| SET TASKS |
1. In the article on kickboxer Dmitry Menshikov, who replaced Menshikov in the scheduled bout against Mohamed Mezouari at Glory 78: Arnhem?
2. Translate this sentence from the article on kickboxer Dmitry Menshikov into Spanish: "The bout was fought in MMA gloves."
3. From the article on kickboxer Dmitry Menshikov, reproduce the passage starting with "Menshikov was scheduled to fight Mohamed" and going on through "sport. He won the fight by unanimous decision.".

| SOURCE EXCERPT |
- Born: 1 December 1997 (age 28) Prokopyevsk, Russia
- Native name: Дмитрий Меньшиков
- Height: 1.80 m (5 ft 11 in)
- Weight: 77 kg (170 lb; 12 st 2 lb)
- Division: Welterweight
- Style: Kickboxing
- Stance: Orthodox
- Fighting out of: Kemerovo, Russia
- Team: Kuzbass Muay Thai Empire club
- Trainer: Vitaliy Viktorovich, Valery Yuryevich
- Years active: 2015–present

Kickboxing record
- Total: 38
- Wins: 34
- By knockout: 24
- Losses: 3
- By knockout: 1
- No contests: 1

Other information
- Boxing record from BoxRec

= Dmitry Menshikov =

Russian kickboxer (born 1997)

Dmitriy Menshikov (born December 1, 1997) is a Russian kickboxer and muay thai fighter who has competed in ONE Championship and in Glory Welterweight division.

==Career==
===Early years===
Menshikov participated in the 2017 Tatneft Cup 80 kg tournament. In the first, quarterfinal, bout of the tournament, Menshikov was scheduled to fight Constantin Rusu. Dmitry won the fight by a second-round TKO. In the semifinals he fought Surik Magakyan, and won by a first-round TKO. In the tournament final, Menshikov fought Sher Mamazulunov. The fight went into an extra fourth round, after which Mamazulunov won a decision.

In his next fight, Menshikov won an extra round decision against Ljubo Jalovi. He won his next two fights against Vasiliy Semenov and Аli Al Ameri by KO.

===Glory===
He made his Glory debut at Glory 60: Lyon on October 20, 2018, when he was scheduled to fight Samuel Dbili. Menshikov won the fight by a first-round technical knockout. He next appeared during Glory 62, on December 8, 2018, to fight Robbie Hageman. Menshikov once again won by a first-round technical knockout.

Menshikov's next fight was outside of Glory, as he was booked to face Carlos Prates at Muay Thai Factory 1 on December 22, 2018. He won the fight by decision.

Menshikov's next fight came ten months after his win over Prates. He was scheduled to fight Yoann Kongolo during Glory 69. Dmitry won the fight by TKO, after the ringside doctor stopped the fight, due to a cut Kongolo suffered during the second round.

Menshikov was scheduled to fight Mohamed Mezouari at Glory 78: Arnhem. Menshikov later withdrew from the bout and was replaced by Vedat Hoduk.

Glory released Menshikov from their roster on June 17, 2022, in protest of the 2022 Russian invasion of Ukraine.

===Russia===
Menskikov faced Maxim Sulgin at RCC 8 on December 19, 2020. He won the fight by unanimous decision. Menshikov next faced Ismail Uzuner at the February 5, 2022 event, following a fourteen-month absence from the sport. He won the fight by unanimous decision.

Menshikov faced Maxim Sulgin in the main event of RCC Fair Fight 18 on July 15, 2022. The bout was fought in MMA gloves. He won the fight by unanimous decision. Three judges scored the fight 29–28 for Menshikov, while the remaining two judges scored the fight 30–27 and 30–29 in his favor.

| DATASET CONTENT |
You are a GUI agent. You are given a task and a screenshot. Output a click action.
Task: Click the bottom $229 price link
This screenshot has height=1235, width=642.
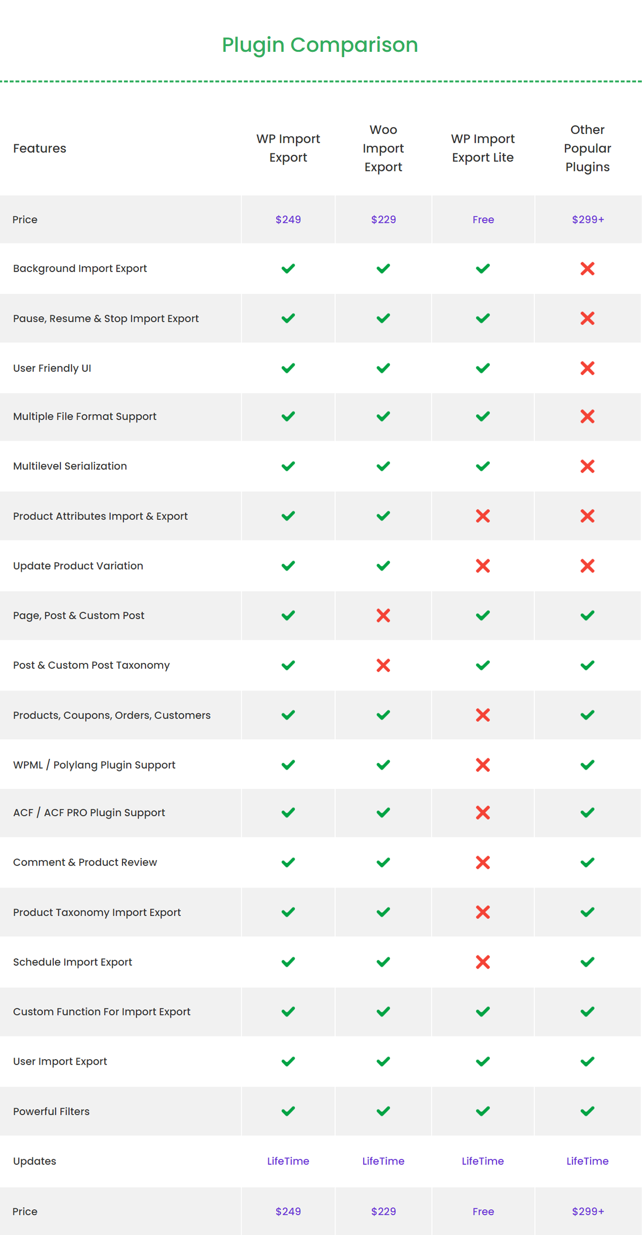click(x=384, y=1211)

| WORKED SOLUTIONS |
1. Vedat Hoduk

2. La pelea se disputó con guantes de MMA.

3.
Menshikov was scheduled to fight Mohamed Mezouari at Glory 78: Arnhem. Menshikov later withdrew from the bout and was replaced by Vedat Hoduk.

Glory released Menshikov from their roster on June 17, 2022, in protest of the 2022 Russian invasion of Ukraine.

===Russia===
Menskikov faced Maxim Sulgin at RCC 8 on December 19, 2020. He won the fight by unanimous decision. Menshikov next faced Ismail Uzuner at the February 5, 2022 event, following a fourteen-month absence from the sport. He won the fight by unanimous decision.